April 01, 2003 11:00 pm
ANTIQUES WITHIN: Lois and Don Cattanach have moved their business, called Grandma's Attic, to the Wise house in Elgin. The Cattanachs bought the Victorian-style house from Clifford and Judy Tschirgi. (The Observer/RAY LINKER).
ANTIQUES WITHIN: Lois and Don Cattanach have moved their business, called Grandma's Attic, to the Wise house in Elgin. The Cattanachs bought the Victorian-style house from Clifford and Judy Tschirgi. (The Observer/RAY LINKER).

By Ray Linker

Observer Staff Writer

ELGIN — Since they bought the old Victorian house on Division Street in Elgin, Don and Lois Cattanach have been busy fixing it up to operate as an antique business.

Their opening was Tuesday.

They have done a lot but still have a good ways to go before getting the house and grounds in the shape they want it.

"We eventually want to have an upstairs gallery for artwork," said Don. Now the stairway is roped off and he still has to refinish the banisters. Landscaping and improved parking spaces are on his agenda.

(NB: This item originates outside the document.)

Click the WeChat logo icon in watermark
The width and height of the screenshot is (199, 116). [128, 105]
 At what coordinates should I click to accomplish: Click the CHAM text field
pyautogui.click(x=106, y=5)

But there is plenty of antique furniture, glassware and other period items for sale in the various rooms downstairs.

"We find and buy what we think we can sell," Don said.

Lois said, "It's mostly Victorian and vintage pieces, from the 1800s and early 1900s."

The couple operated their business, called Grandma's Attic, a few blocks away on Eighth Street for five years before buying the two-story house.

The house — known by some as the Wise house, after one of the owners, Foster and Mildred Wise — was built by Robert C. and Hattie Mays.

The Cattanachs bought it from Clifford and Judy Tschirgi, who owned it for 14 years, in August and have been working on fixing it up as a business place since then.

They are only the sixth owners of the 3,000-square-foot house, build mainly of brick.

"It's a very soft brick, easy to drill into," Don said. "There used to be four brickyards in Elgin, and we've heard that these bricks came from one of those yards."

One of the items on display is a copy of the front page of the July 22, 1915, Elgin Recorder, which has a story of the death of Robert Mays in an automobile accident outside town.

Another item sure to draw the curious as well as antique afficionados is an old hand organ sitting just inside the front door.

"It's only one of six left," Lois said. "It was an a Navy ship. The age is unknown but they were made from 1865 to 1926. There is one in the Carnegie Museum made in 1865. We have only two wooden rollers (which make the tune like a player piano when cranked). Others on the ship were thrown overboard to see if they would float. They did."

The Cattanachs have put in new carpeting over most of the downstairs area and are working on other improvements, including remodeling a downstairs bath, turning an area that was used for storing wood into a laundry and utility room. They have installed a gas fireplace and plan to make improvements in what was the kitchen.

"We would like people to come and see the old, historical house whether or not they are interested in antiques," Lois said.